# Where should a VFD be placed in relation to the machine?



## HMF (Dec 14, 2011)

A VFD is fairly large, and should be enclosed.  So where do you place it? On your machine? On the wall behind it? 


Nelson


----------



## Tony Wells (Dec 14, 2011)

Up off the floor, so it stays cleaner, mounted on a wall so it's clear from any chips that may get blown on it. Depending on the exact construction, I might put it in a NEMA enclosure, with the remote mounted on the machine within operator reach. If it gets warm, vent it properly, filter the air and use a fan to draw air thru the enclosure.


----------



## brucer (Dec 14, 2011)

Tony Wells said:


> Up off the floor, so it stays cleaner, mounted on a wall so it's clear from any chips that may get blown on it. Depending on the exact construction, I might put it in a NEMA enclosure, with the remote mounted on the machine within operator reach. If it gets warm, vent it properly, filter the air and use a fan to draw air thru the enclosure.




 This is exactly how I mounted my vfd. I still need to add the 12vdc transformer, fan and filter..  but i might not,the vfd hasnt even got remotely warm after its has been on for 4 hrs...


----------



## British Steel (Dec 14, 2011)

*Re: Where should a VFD be placed in relation to the machine? It depends...*

Wanting to keep my Holbrook looking original and having a phobia of trailing cables, I opted for...

In the (enormous cast iron) base cabinet, next to the suds tank - in the useful cubbyhole just big enough to pass a retro ABB VFD through!
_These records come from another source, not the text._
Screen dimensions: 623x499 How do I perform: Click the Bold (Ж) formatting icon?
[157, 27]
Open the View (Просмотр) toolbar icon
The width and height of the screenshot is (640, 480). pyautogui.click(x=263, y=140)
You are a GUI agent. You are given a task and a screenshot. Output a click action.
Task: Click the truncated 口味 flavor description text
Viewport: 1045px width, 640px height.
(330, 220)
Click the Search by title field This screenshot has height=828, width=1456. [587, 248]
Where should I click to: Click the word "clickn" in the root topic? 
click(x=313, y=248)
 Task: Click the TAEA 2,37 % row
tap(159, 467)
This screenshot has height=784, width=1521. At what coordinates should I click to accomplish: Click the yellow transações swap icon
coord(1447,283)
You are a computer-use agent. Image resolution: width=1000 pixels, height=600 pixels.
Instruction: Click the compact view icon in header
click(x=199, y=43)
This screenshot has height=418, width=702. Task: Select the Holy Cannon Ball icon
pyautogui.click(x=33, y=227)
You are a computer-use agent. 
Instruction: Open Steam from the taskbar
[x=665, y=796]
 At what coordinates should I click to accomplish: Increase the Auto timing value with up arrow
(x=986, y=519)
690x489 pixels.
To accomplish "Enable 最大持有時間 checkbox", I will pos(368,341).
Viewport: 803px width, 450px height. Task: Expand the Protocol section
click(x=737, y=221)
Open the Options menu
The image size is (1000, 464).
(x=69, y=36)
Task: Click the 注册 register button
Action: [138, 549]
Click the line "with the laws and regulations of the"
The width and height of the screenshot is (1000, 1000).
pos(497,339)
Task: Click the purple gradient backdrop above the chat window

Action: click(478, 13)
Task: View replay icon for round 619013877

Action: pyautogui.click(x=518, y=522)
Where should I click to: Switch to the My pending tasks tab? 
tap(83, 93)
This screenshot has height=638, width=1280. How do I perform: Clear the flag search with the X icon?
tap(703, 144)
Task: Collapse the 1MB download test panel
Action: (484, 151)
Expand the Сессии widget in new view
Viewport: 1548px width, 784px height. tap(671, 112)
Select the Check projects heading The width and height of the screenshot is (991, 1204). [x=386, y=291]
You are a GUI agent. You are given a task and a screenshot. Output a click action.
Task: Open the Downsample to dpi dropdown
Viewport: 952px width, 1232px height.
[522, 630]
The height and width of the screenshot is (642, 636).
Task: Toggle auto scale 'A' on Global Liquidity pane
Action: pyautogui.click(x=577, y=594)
So, it still needed to be accessible for maintenance, configuration etc - I put it on a tray mounted with cut-down computer rack slides and brackets to the front and rear inner walls of the base - 1/2" of cast iron tapped 0BA, the holes then "capped" with epoxy putty on the outside so they didn't show:

The tray is shown as-welded, mocked-up in place with the VFD, and retracted, there's also a "bridge" over the tray for cable glands.

The cubbyhole and suds tank are covered by a huge cast-aluminium panel with ventilation louvres (with swarf-proof mesh added), so it doesn't show 

The VFD has since been smartened up with some filler and paint, as has the lathe base, and has been joined by a smaller VFD to run the suds pump and a 24V AC relay to switch the suds on and off with the motor starting and stopping (there's a suds pushbutton with an indicator lamp on the original control head that now toggles the AC supply to the suds VFD to give a choice of suds or not).

Dave H.


----------



## Kennyd (Dec 14, 2011)

Mine is on the wall for the lathe:





And in a steel EL box on the side of the mill, controls are in the black box on the DRO arm:


----------



## bedwards (Dec 14, 2011)

I mounted mine on the machine. It's in a plastic electrical box with vent holes in the bottom and top. Its been there a year now without any problems.


be


----------